At first the farmers had looked upon the coming of the railroads as an unmixed blessing. The railroad had meant the opening up of new territory, the establishment of channels of transportation by which they could send their crops to market. Without the railroad, the farmer who did not live near a navigable stream must remain a backwoodsman; he must make his own farm or his immediate community a self-sufficing unit; he must get from his own land bread and meat and clothing for his family; he must be stock-raiser, grain-grower, farrier, tinker, soap-maker, tanner, chandler—Jack-of-all-trades and master of none. With the railroad he gained access to markets and the opportunity to specialize in one kind of farming; he could now sell his produce and buy in exchange many of the articles he had previously made for himself at the expense of much time and labor. Many farmers and farming communities bought railroad bonds in the endeavor to increase transportation facilities; all were heartily in sympathy with the policy of the Government in granting to corporations land along the route of the railways which they were to construct.
By 1873, however, the Government had actually given to the railroads about thirty-five million acres, and was pledged to give to the Pacific roads alone about one hundred and forty-five million acres more. Land was now not so plentiful as it had been in 1850, when this policy had been inaugurated, and the farmers were naturally aggrieved that the railroads should own so much desirable land and should either hold it for speculative purposes or demand for it prices much higher than the Government had asked for land adjacent to it and no less valuable. Moreover, when railroads were merged and reorganized or passed into the hands of receivers the shares held by farmers were frequently wiped out or were greatly decreased in value. Often railroad stock had been "watered" to such an extent that high freight charges were necessary in order to permit the payment of dividends. Thus the farmer might find himself without his railroad stock, with a mortgage on his land which he had incurred in order to buy the stock, with an increased burden of taxation because his township had also been gullible enough to buy stock, and with a railroad whose excessive rates allowed him but a narrow margin of profit on his produce.

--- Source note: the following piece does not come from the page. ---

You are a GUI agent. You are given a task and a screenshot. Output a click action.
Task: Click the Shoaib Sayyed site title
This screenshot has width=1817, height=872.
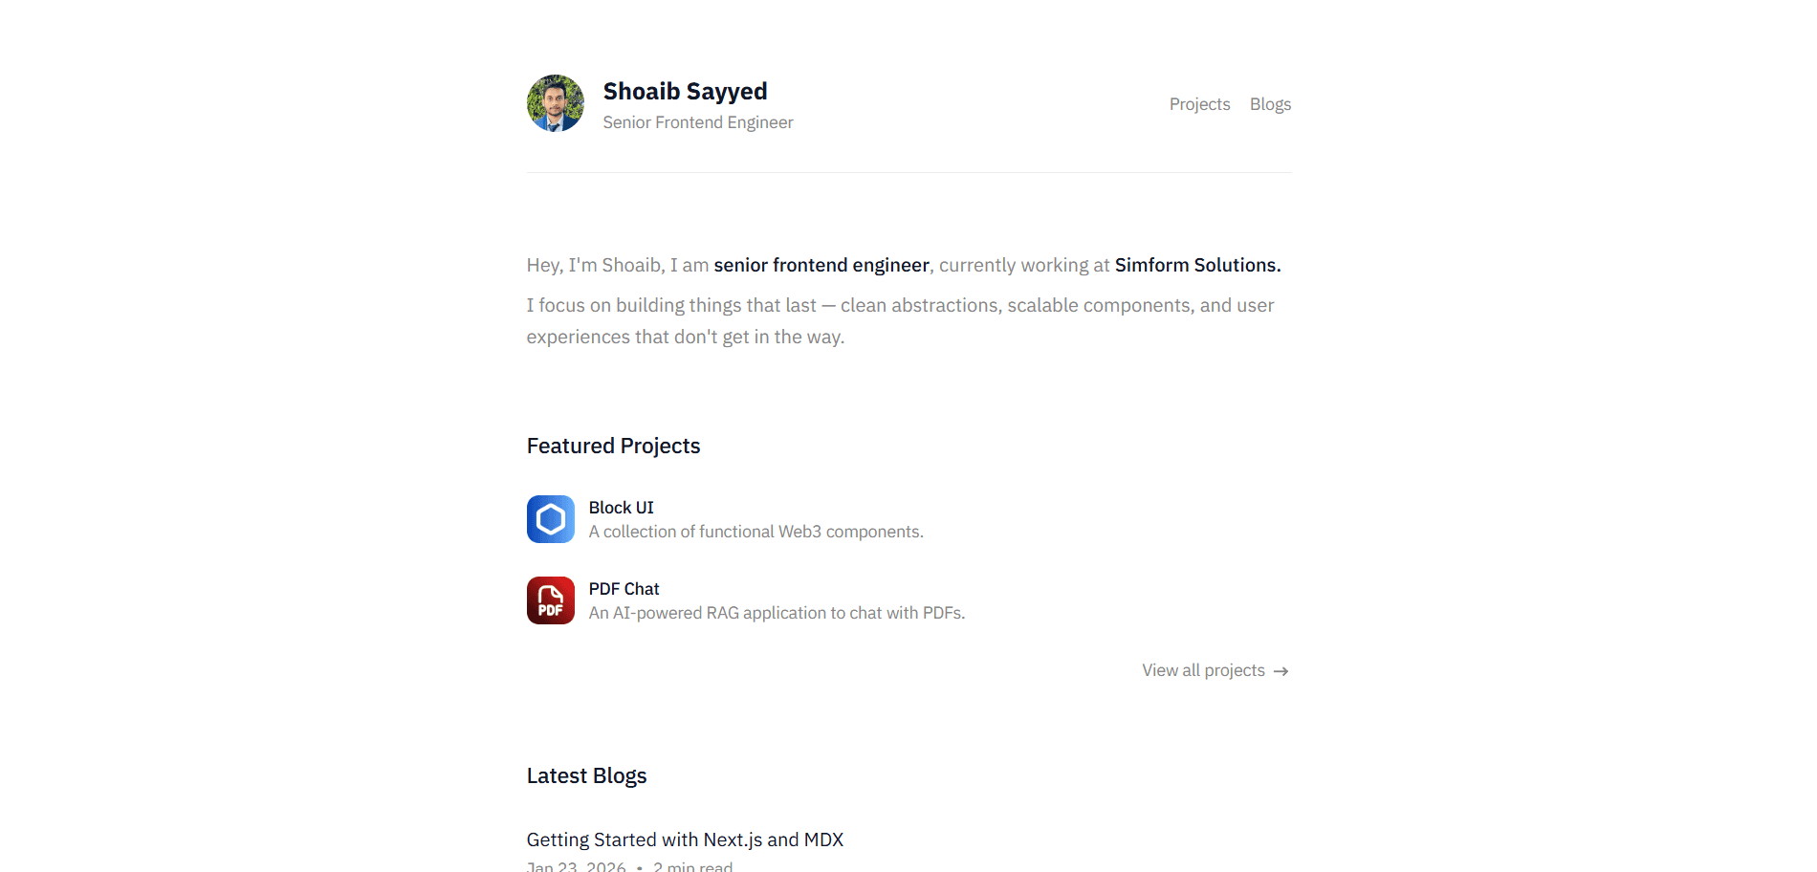click(x=685, y=91)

When the farmers sought political remedies for their economic ills, they discovered that, as a class, they had little representation or influence either in Congress or in the state legislatures. Before the Civil War the Southern planter had represented agricultural interests in Congress fairly well; after the War the dominance of Northern interests left the Western farmer without his traditional ally in the South. Political power was concentrated in the East and in the urban sections of the West. Members of Congress were increasingly likely to be from the manufacturing classes or from the legal profession, which sympathized with these classes rather than with the agriculturists. Only about seven per cent of the members of Congress were farmers; yet in 1870 forty-seven per cent of the population was engaged in agriculture. The only remedy for the farmers was to organize themselves as a class in order to promote their common welfare.
[CHAPTER III.]
The Granger Movement at Flood Tide
With these real or fancied grievances crying for redress, the farmers soon turned to the Grange as the weapon ready at hand to combat the forces which they believed were conspiring to crush them. In 1872 began the real spread of the order. Where the Grange had previously reckoned in terms of hundreds of new lodges, it now began to speak of thousands. State Granges were established in States where the year before the organization had obtained but a precarious foothold; pioneer local Granges invaded regions which hitherto had been impenetrable. Although the only States which were thoroughly organized were Iowa, Minnesota, South Carolina, and Mississippi, the rapid spread of the order into other States and its intensive growth in regions so far apart gave promise of its ultimate development into a national movement.
This development was, to be sure, not without opposition. When the Grangers began to speak of their function in terms of business and political coöperation, the forces against which they were uniting took alarm. The commission men and local merchants of the South were especially apprehensive and, it is said, sometimes foreclosed the mortgages of planters who were so independent as to join the order. But here, as elsewhere, persecution defeated its own end; the opposition of their enemies convinced the farmers of the merits of the Grange.
In the East, several circumstances retarded the movement. In the first place, the Eastern farmer had for some time felt the Western farmer to be his serious rival. The Westerner had larger acreage and larger yields from his virgin soil than the Easterner from his smaller tracts of well-nigh exhausted land. What crops the latter did produce he must sell in competition with the Western crops, and he was not eager to lower freight charges for his competitor. A second deterrent to the growth of the order in the East was the organization of two Granges among the commission men and the grain dealers of Boston and New York, under the ægis of that clause of the constitution which declared any person interested in agriculture to be eligible to membership in the order. Though the storm of protest which arose all over the country against this betrayal to the enemy resulted in the revoking of the charters for these Granges, the Eastern farmer did not soon forget the incident.